Bulgur Wheat Meatballs
Ingredients
- Bulgur (cracked wheat)
- Onion
- Parsley
- Spices
- Egg or gelatin sheets
- Flour or breadcrumbs
- Olive oil for frying
Preparation
Cook the bulgur (cracked wheat) until soft and mix with grated onion, parsley, spices, and egg. If there’s no egg, gelatin sheets can be used as a binder. Coat the wheat mixture in flour or breadcrumbs and fry in olive oil.
Recipe from “Starvation Recipes” by Eleni Nikolaidou
At that time, getting meat was nearly impossible, so Greeks made “meatballs” from cracked wheat. The diet was based on raisins, fresh herbs or wild greens, olives, and cabbage. During the occupation, housewives had to turn these ingredients into filling meals. Wartime newspapers advised chewing food slowly to feel full longer. Nothing was wasted. Vegetable broths were made from potato peels and vegetable scraps.
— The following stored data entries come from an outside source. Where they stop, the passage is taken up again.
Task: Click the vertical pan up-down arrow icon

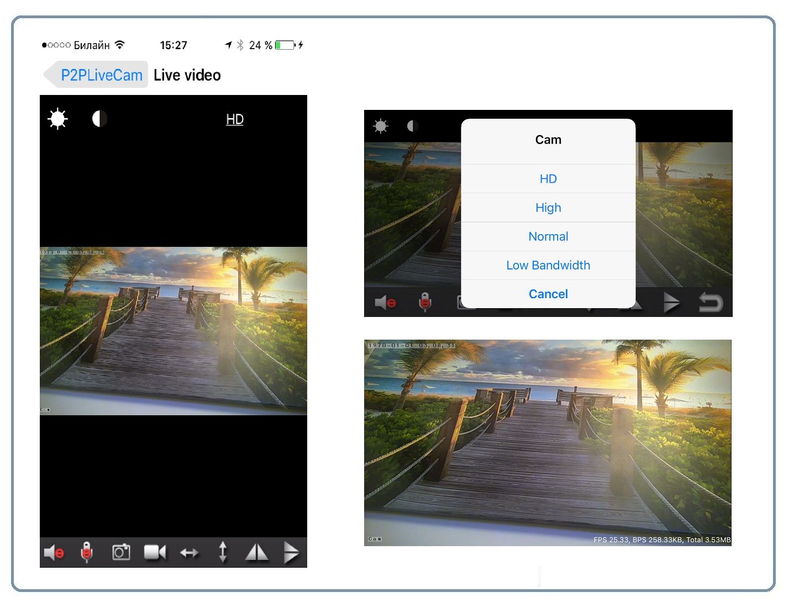Action: point(223,552)
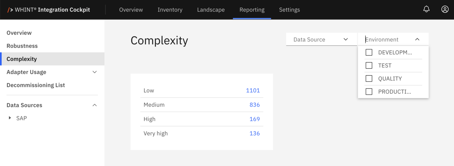
Task: Open the Settings tab
Action: pyautogui.click(x=289, y=10)
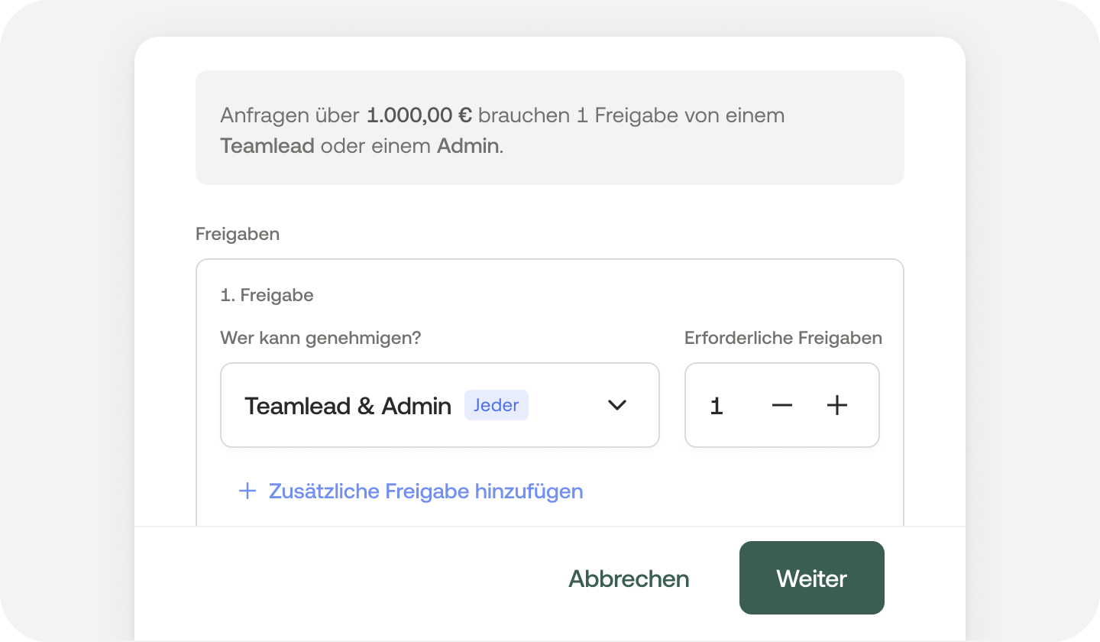Click the bold '1.000,00 €' amount text
This screenshot has width=1100, height=642.
pos(417,115)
The Great Famine in Greece (Greek: Μεγάλος Λιμός)
During World War II, Greece faced a severe famine with several key causes. First, the occupying forces—Germans, Italians, and Bulgarians—implemented a brutal policy of pillaging, confiscating food, and controlling its distribution. The Allies’ naval blockade of Greece exacerbated the crisis by preventing food imports.
Another issue was the country’s destroyed infrastructure, which hindered effective transportation and supply. In cities like Athens, hyperinflation drove the prices of basic goods to unattainable levels, and the lack of food access led to mass starvation.
Hermann Göring’s contemptuous remarks about the starving illustrate the occupiers’ brutality: “This continuous concern for foreigners must end once and for all […] I don’t care if you say that people under your administration are starving. Let them die, as long as the Germans don’t starve.” In the winter of 1941/42, mortality rates reached catastrophic levels, and the daily sight of emaciated corpses on the streets of Athens was a horrifying reality. Overall, around 300,000 Greeks died from hunger and malnutrition during the occupation.
Laird Archer, working for an American aid agency, was in Athens when the Germans occupied the city on April 27, 1941. He recorded in his diary:
“April 28. […] The mass looting of Athens has begun.
First, they confiscated remaining food and fuel supplies. […] [A worker] found the entire market sealed with swastika signs. The Germans emptied all public fuel tanks. […] A farmer from Marathon, who came today to report that our nurses are safe in the mountains, said that his flocks of poultry, even pigeons, were shot with a machine gun, and swastika posts were set up at the four corners of the field. He was warned under threat of death not to take anything from the fields.
The invaders have been shipping meat, cattle, and sheep north of the city for days and have now seized dairy cattle around Athens for their own use. […] My friends at the Ministry of Agriculture estimate that national supplies of 200,000 tons could be reduced by one-third due to slaughtering.
Modern transport was seized along with food supplies. Syntagma Square is already filled with confiscated cars. […] They are also taking buses, especially trucks. […] Notices sent and broadcasted over the radio order the delivery of all bicycles to specified locations. Over five thousand were collected.
Wholesale and retail stores are systematically shut down. This is done through the polite method of “buying” with freshly printed occupation currency, worthless outside Greece. Early in the morning, all soldiers in Athens with nothing else to do received 100 such notes each. […] They were sent to shops to buy everything from women’s stockings to electronic equipment. They took their “purchases” to the post office or express train and immediately sent them home to the Reich. […] I saw a group of soldiers looting a small leather goods store, carrying new suitcases to a clothing store and leaving with them filled. The Eastman Kodak store was emptied of cameras. […] Major Greek industries are being seized. This is done through the same polite system of “buying” 60 percent of issued shares and hiring a German director.
Raw materials, metal, leather, and so on are being confiscated. Dozens of small factories, returned to their owners by mocking Germans as insignificant, now have no materials to process. […] Carpenters can’t get nails to continue the few construction works still underway. Even cement […] is no longer available.
Finally, hospital and pharmacy supplies are being taken. […]
The incredible speed and efficiency of this process leaves us stunned. We don’t know where to turn for the most essential items.”
Laird Archer: Balkan Journal. New York: WW Norton, 1944.